Burkina Faso : des journalistes sommés de troquer la plume contre le treillis
Au Burkina Faso, la frontière entre journalisme et engagement militaire semble désormais se rétrécir dangereusement. Quarante-quatre journalistes issus de médias publics et privés ont participé, en fin de semaine dernière, à une formation militaire présentée par les autorités comme une « immersion patriotique » à l’Académie de police de Pabré, près de Ouagadougou. Par Éric Topona.
Durant plusieurs jours, les participants ont été soumis à des activités physiques et à des exercices militaires. Des images diffusées par la Radiodiffusion Télévision du Burkina (RTB) montrent certains journalistes en uniforme camouflé et portant des armes, donnant à cette initiative une allure pour le moins inhabituelle pour des professionnels de l’information.
Selon le ministère de la Sécurité, cette formation ne serait pas exceptionnelle : elle devrait être reconduite chaque année.
« Un journaliste qui n’est pas patriote est une menace »
Le ministre de la Communication, Pingdwendé Gilbert Ouédraogo, a assumé cette orientation avec une formule qui fait déjà débat : « Un journaliste professionnel qui n’est pas patriote est une menace pour son pays. »
Pour les autorités burkinabè, l’objectif est de permettre aux journalistes de mieux comprendre les réalités auxquelles sont confrontées les forces de défense et de sécurité, notamment dans le contexte de la lutte contre les groupes djihadistes.
Mais cette justification ne dissipe pas les inquiétudes. Elle pose au contraire une question fondamentale : jusqu’où peut aller l’exigence de patriotisme sans empiéter sur l’indépendance indispensable à l’exercice du journalisme ?
RSF et les syndicats tirent la sonnette d’alarme.
Reporters sans frontières (RSF) et plusieurs organisations de défense de la liberté de la presse ont exprimé leurs préoccupations face à cette initiative.

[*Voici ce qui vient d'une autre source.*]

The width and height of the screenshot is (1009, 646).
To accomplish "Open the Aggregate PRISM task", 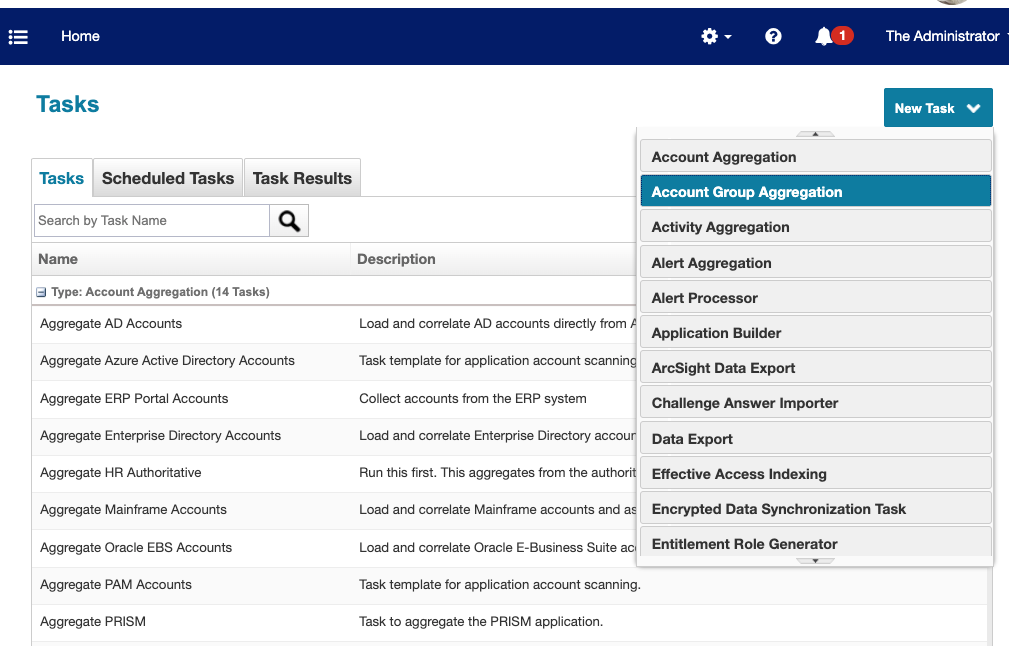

Pour ces organisations, un journaliste ne devrait pas être assimilé à un soldat, encore moins devenir un rouage de la communication d’une machine de guerre.
Des syndicats de journalistes redoutent également que cette formation ne fragilise davantage l’indépendance éditoriale dans un pays où les relations entre les autorités et les médias sont déjà particulièrement tendues.
Car derrière l’argument de « l’immersion patriotique » se profile une interrogation plus lourde : un journaliste peut-il conserver toute sa liberté de ton lorsqu’il est appelé à intégrer, même temporairement, les codes et les pratiques de l’appareil militaire ?
Un contexte de pression croissante sur les médias
Cette initiative intervient dans un climat politique et sécuritaire particulièrement tendu depuis l’arrivée au pouvoir du capitaine Ibrahim Traoré à la suite du coup d’État de 2022.
Ces dernières années, plusieurs médias étrangers ont été suspendus au Burkina Faso, tandis que les autorités militaires ont renforcé leur discours de mobilisation patriotique face à l’insurrection djihadiste.
Dans ce contexte, l’obligation faite aux journalistes de participer à une formation militaire apparaît comme un nouveau marqueur de la conception que le pouvoir entend imposer du rôle des médias.
Le débat dépasse donc largement la question d’une simple formation. Il touche au cœur même du métier : le journaliste est-il un citoyen appelé à soutenir l’effort national, ou un professionnel indépendant dont le devoir premier demeure d’informer, d’enquêter et de questionner le pouvoir ?
Le patriotisme peut être revendiqué. La liberté éditoriale, elle, ne devrait pas devenir une permission accordée par les autorités. Car lorsque la plume commence à marcher au pas, c’est toute la liberté de la presse qui risque de finir au garde-à-vous.